The prime minister was in the Cabinet Room. They shook hands. She motioned to him to take a seat. Barnard noted that her two aides, Giles Mortimer and Holly Percy, were in close attendance.
They spent a couple of moments in polite chit-chat. Then Mrs Killick said, ‘I suppose you’re wondering why you’re here? It’s quite simple really. You were the chairman of the Leave campaign. You were and are a national figure. I was tremendously struck by the shock and concern that people on all sides showed last month when an attempt was made on your life. People trust you.’ She paused and looked straight at him. ‘I want you to be chancellor of the exchequer. I’m sure you’ll be a great success.’
The news struck him like a thunderbolt. Chancellor of the exchequer! One of the great Offices of state!
‘But what about Tom?’ he blurted. ‘Tom Milbourne?’
‘I’ve just sacked him. He came and left by the back door ten minutes before you got here.’ She looked at her aides. ‘Short and sweet. Wouldn’t you say, Giles?’
‘Short, but not exactly sweet, Prime Minister,’ Giles Mortimer replied.
Later that evening media news bulletins carried the full list of major appointments, decisions on some minor posts being carried over to the next day.
The most dramatic news was that the new prime minister had dismissed Tom Milbourne, the chancellor of the exchequer and leading Remainer, in what had apparently been a brief and ill-tempered exchange. Almost equally dramatic was the news that Milbourne’s successor was to be Edward Barnard, MP, former chairman of Leave.
The BBC’s Nancy Ginsberg commented, ‘The days have passed when ch
ancellors were happy to use matchsticks and not much else to help them with their budgetary calculations. Given the turmoil that the Brexit vote has already brought about in terms of the drastic decline in the value of sterling, not to speak of all the other complications for the economy which may arise, the new chancellor will certainly need to have his wits about him. That said, there is no doubt about Edward Barnard’s enormous popular appeal, not merely as a leading Brexiteer, but also as a man who only last month survived a cowardly assassination attempt. Barnard is that unusual character. A man whom people, all kinds of people, seem to trust. Perhaps that is the real reason Mrs Killick has chosen him.’
Apart from Barnard’s appointment to the Treasury, the new prime minister had produced another stroke of genius. Harry Stokes, the ebullient and charismatic former Mayor of London, had been offered – and had accepted – the post of foreign secretary.

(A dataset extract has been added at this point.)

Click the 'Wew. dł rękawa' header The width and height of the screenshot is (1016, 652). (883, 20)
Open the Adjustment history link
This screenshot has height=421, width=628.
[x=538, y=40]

The news bulletins showed the new foreign secretary leaving Downing Street with a cheerful look as though this was the way he had planned it all along.
‘Tremendous opportunity!’ he shouted to the waiting crowd. ‘Broad sunlit uplands! Best of all possible worlds! Incredible honour!’
Nancy Ginsberg was back on air. ‘Fenella Gibson has succeeded David Coles at the Ministry of Justice,’ she explained. ‘And a Department for Exiting the European Union has been created, headed by that pugnacious street-fighter, Sam Berryman, as well as another department, designed to build new trading links with the brave new world out there beyond the EU. That is to be headed by Monica Fall, MP for Blyth.’
Later that day, Edward Barnard moved into his office in the Treasury. He found a note from the former chancellor on the chancellor’s desk.
‘Good luck, Ed, in your new job,’ he read. ‘Hope you enjoy sitting at this desk. Should give you a chance to help clear up the mess you have created! Yours ever, Tom’.